There’s been a lot written about the domain-name “land grab” that ICANN — the agency in charge of the internet’s central address system — unleashed recently, by offering companies the chance to register thousands of new top-level domains that could be used alongside the usual selection like .com and .org. While some of the suggestions are amusing, others are more troubling: Google, for example, wants the exclusive right to reserve domains such as .search and .blog for its own use, and Amazon wants to do the same with .music and .cloud. Some critics, including open-web advocate and blogging pioneer Dave Winer, think this is wrong and shouldn’t be allowed. Are they right?
Just to recap, ICANN — otherwise known as the Internet Corporation for Assigned Names and Numbers, which used to be a U.S. government-funded agency but is now a non-profit managed by a variety of industry stakeholders — decided last year that it was going to add hundreds or even thousands of new “top level” domains to the system. The agency says that this is driven by a desire to open up competition in the domain-registry business, but others argue that it is a revenue grab by ICANN and others (since registrants had to pay $185,000 to file each claim and will pay monthly fees as well) and will make the internet even more complicated.
Google wants .blog and Amazon wants .book
A couple of weeks ago, ICANN released the names of the companies and individuals who had applied to register new domains — a massive laundry list that includes everything from .beer and .lol to .gay and .asian. As my colleague Jeff Roberts described at the time, two of the biggest registrants were Google and Amazon: the former applied for more than 100 domains through a subsidiary called Charleston Road Registry, and Amazon applied for more than 75. Google’s applications range from .lol and .fun to .search and .map, while Amazon has applied for .music, .book and .like, among others.
The part of these applications that raised warning flags for Winer and others was what the companies said they planned to do with them. In Google’s case, the web giant said that some of the domains — such as .lol and .fun — would be open to the public to register addresses on, but others would be closed and for use by Google properties only, including .search and blog. The .blog domain would only be for users of Google’s Blogger software, the application said:
Google will manage a process whereby users will be able to make use of unique vanity names in the gTLD; such second-level domains will only point to the Google offering.
Amazon, meanwhile, has said that all of the 76 domains it has filed an application for will be its sole property and will be used for its own purposes — in other words, not available to the general public — and that includes .cloud and .music and .book, and even .news. Although the success of the applications by Google and Amazon is not guaranteed, the terms of the ICANN auction make it sound as though no reasonable offer will be refused, in the interests of enhancing competition. But does giving Google .blog solely for its own internal use serve that purpose?
Winer and other critics of the move, including Irish blogger and domain registrar Michele Neylon, say they have no argument with either Google or Amazon — or any other company, for that matter — controlling their own domains, such as .google or .amazon or even .gmail or .kindle, since those relate to trademarks that they have as a corporation. But why should Google be allowed to single-handedly use .blog, asks Winer — who helped pioneer the medium through his Userland software:
[W]hat if the name was created by an open source community, without the financial resources to mount a challenge? I have some standing there, because I played a role in establishing blogs. How does Google get the right to capture all the goodwill generated in the word blog?

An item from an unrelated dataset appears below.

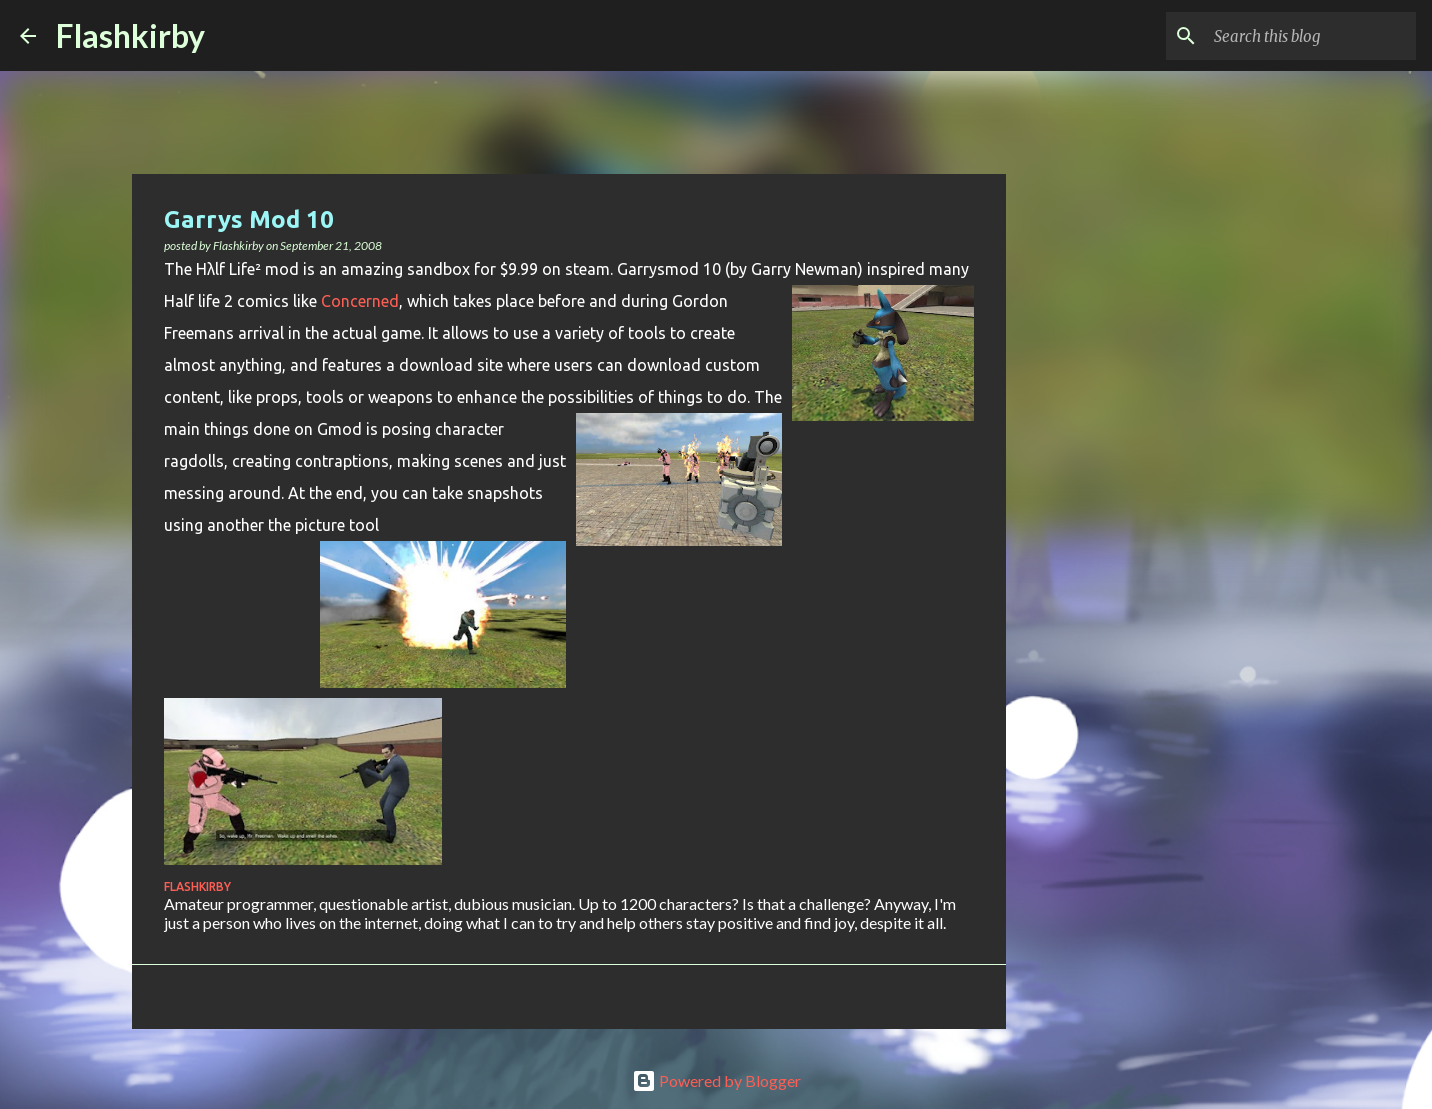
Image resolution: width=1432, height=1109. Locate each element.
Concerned (360, 301)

Should Google control .cloud, or Amazon .news?
Even something as seemingly innocuous as .cloud could become contentious, especially since both Google and Amazon are vying for exclusive control of the domain — and Google is expected to announce at its upcoming I/O conference that it is launching an Amazon-style cloud service, which it will presumably want to distinguish from that of its competitor. Should ICANN be giving one company or the other the exclusive right to offer companies a .cloud address? And what about .news? Controlling that could theoretically allow Amazon to convey benefits on news entities that play by its rules.
One counter-argument that some commenters have made on the discussion at Hacker News around Winer’s blog post is that domain names are becoming increasingly irrelevant, since many web users simply type a bunch of keywords into their search box or address bar (which in Google’s Chrome browser are the same thing) and then expect the search engine to figure out where they want to go. By that logic, having a .blog or .book or even .news domain isn’t really going to cause much trouble, since one domain isn’t likely to be preferred over another.
But is that really the case? Prominent Google critic Scott Cleland has argued that the web giant could easily give preferential treatment to its own .blog or .search properties over those on other domains when it comes to search, just as it gives a higher profile to its own Google+ social results as part of the somewhat contentious “Search Plus Your World” feature. Cleland goes so far as to argue that Google’s control of such domains would give anti-trust regulators even more ammunition for their ongoing investigation of the company.
Whether ICANN accepts any of the applications from Google and Amazon remains to be seen — but if it does, there will be an even bigger spotlight on what those companies plan to do with them, and whether that is in the interests of the web as a whole.